The key concept that I teach for modern AI is the idea of a “latent space” where the actual dimensions are meaningless, but the similarity (often measured using a dot product) between the vectors for different inputs is meaningful. We see latent spaces for the first time with autoencoders, and then with word2vec. Exploring this concept in detail helps the students to understand convolutional neural networks and transformers in the next few weeks.

Along with convolutional neural networks, we talk about the history of the ImageNet challenge, how the University of Toronto team beat everyone’s expectations and talk about the immediate aftermath, when Silicon Valley quickly started spending a lot of money on deep learning research.
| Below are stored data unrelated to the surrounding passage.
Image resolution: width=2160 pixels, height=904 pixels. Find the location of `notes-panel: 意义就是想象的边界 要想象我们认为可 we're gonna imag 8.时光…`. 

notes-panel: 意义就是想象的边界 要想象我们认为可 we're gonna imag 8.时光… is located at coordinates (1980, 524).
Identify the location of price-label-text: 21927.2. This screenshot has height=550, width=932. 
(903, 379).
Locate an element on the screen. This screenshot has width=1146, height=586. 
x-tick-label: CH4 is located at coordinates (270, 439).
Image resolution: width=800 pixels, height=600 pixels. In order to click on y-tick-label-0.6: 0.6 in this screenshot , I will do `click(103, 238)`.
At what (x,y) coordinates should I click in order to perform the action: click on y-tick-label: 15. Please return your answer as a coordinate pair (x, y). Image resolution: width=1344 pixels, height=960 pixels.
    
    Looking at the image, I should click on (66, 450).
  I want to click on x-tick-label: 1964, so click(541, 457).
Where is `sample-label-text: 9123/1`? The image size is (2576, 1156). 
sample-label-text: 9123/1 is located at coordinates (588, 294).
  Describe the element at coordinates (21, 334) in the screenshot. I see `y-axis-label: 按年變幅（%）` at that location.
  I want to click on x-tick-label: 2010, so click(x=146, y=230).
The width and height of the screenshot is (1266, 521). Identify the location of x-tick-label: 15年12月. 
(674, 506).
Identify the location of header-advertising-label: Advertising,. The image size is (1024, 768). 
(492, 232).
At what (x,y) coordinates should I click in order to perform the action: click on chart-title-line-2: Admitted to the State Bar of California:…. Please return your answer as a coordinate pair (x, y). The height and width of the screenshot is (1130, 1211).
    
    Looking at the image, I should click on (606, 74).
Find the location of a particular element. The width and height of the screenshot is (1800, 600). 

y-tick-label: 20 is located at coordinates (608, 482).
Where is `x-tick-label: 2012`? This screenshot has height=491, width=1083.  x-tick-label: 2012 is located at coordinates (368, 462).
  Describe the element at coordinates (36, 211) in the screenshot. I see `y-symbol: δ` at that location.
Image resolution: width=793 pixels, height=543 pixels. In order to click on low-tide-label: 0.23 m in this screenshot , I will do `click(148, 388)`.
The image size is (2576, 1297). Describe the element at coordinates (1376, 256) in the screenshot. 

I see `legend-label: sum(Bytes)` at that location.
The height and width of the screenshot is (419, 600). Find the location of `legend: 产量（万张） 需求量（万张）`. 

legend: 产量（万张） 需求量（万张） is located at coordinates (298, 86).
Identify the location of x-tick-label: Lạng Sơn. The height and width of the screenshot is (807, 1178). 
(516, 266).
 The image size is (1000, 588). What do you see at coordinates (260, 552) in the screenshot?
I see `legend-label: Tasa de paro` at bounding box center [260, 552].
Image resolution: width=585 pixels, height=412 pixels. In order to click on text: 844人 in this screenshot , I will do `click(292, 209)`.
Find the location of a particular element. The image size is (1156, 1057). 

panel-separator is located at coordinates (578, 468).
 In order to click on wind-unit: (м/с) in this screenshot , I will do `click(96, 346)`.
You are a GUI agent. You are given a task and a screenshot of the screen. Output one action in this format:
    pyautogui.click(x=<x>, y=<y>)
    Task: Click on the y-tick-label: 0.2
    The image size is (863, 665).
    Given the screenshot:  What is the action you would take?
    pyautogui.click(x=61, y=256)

Finally, we discussed the transformer architecture, with an emphasis on counting parameters. After the students understand how many parameters there are in each weight matrix, we go through the successively larger language models of 2018-2023 and the students’ minds are blown by the scale of the successive GPT models. We finish the semester with two non-technical classes: one about social issues surrounding AI, especially related to bias and energy use, and another about fictions surrounding AI, including the myth of the AI apocalypse.

I really liked teaching this style of AI course for three reasons:

The historical grounding gives a good answer to the question “why do we need to learn this?” Because it mattered at the time and influenced later researchers.
It really gets the idea that AI is not some kind of fundamental science of intelligence (that label really belongs to cognitive science), it’s a history of programming techniques for solving problems.
It teaches students to be skeptical about the kinds of narratives that AI companies and researchers tell about their work. AI research has historically had a lot of benefits, but those benefits never really line up with the promises researchers’ made along the way.

I got unanimously positive course evaluations (minus some grumbles about the math being too difficult), so this worked great, and I will definitely be using this framing again in the future.